Soil-residual herbicides effectiveness has been reduced due to the dry soil conditions throughout most of the state during the 2012 growing season. Associate professor of weed science Aaron Hager warns these conditions also slow the rate of herbicide degradation, increasing the likelihood that herbicide carryover could damage rotational crops.
"Once a herbicide is applied, there is little that can be done to shorten the time it remains active in the soil environment," Hager says. "Herbicide persistence depends on the interaction of the herbicide's characteristics, the soil, and climactic conditions"
Characteristics of the herbicide molecules affect its persistence in the soil.
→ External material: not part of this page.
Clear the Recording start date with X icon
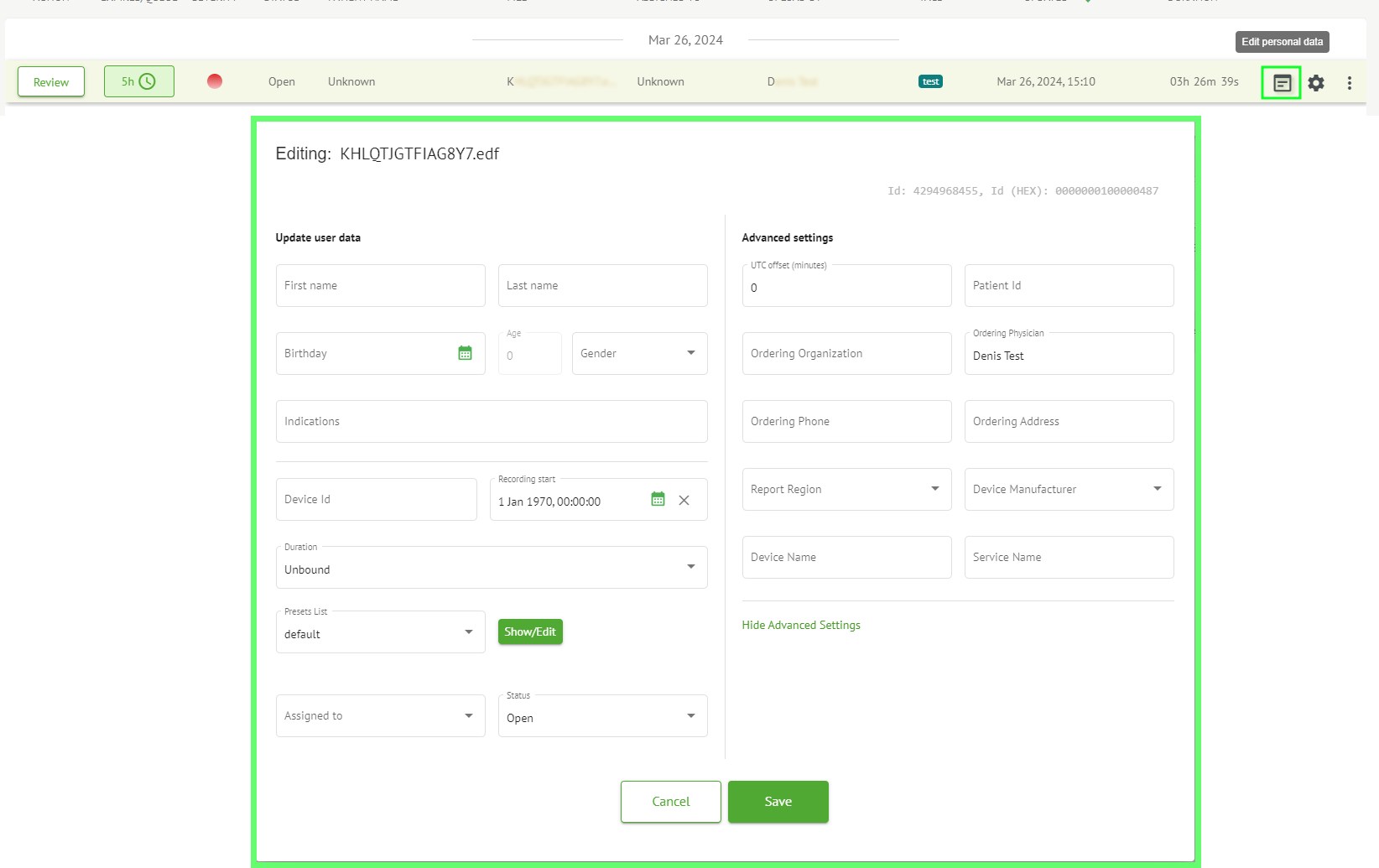 (684, 501)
Some herbicides, such as thifensulfuron, have very little soil persistence while others, such as picloram, can persist for several months.
"Soil persistence can also vary among herbicides within a particular chemical family," Hager notes. "For example, within the imidazolinone herbicide family, soil persistence of imazamox is much shorter than that of imazethapyr."
Chemical, physical, and microbial soil properties also influence herbicide persistence. For some herbicides, soil pH is important because it impacts how much herbicide is available for plant uptake and how quickly it is degraded by hydrolysis.
"For example, atrazine is more available for plant uptake when the soil pH is approximately 7.0 or higher," Hager explains. "It also persists longer because the rate of hydrolysis slows at higher soil pH values. The degradation rate of many sulfonylurea herbicides slows with high soil pH values. Imidazolinone herbicides persist longer in soils with low pH values."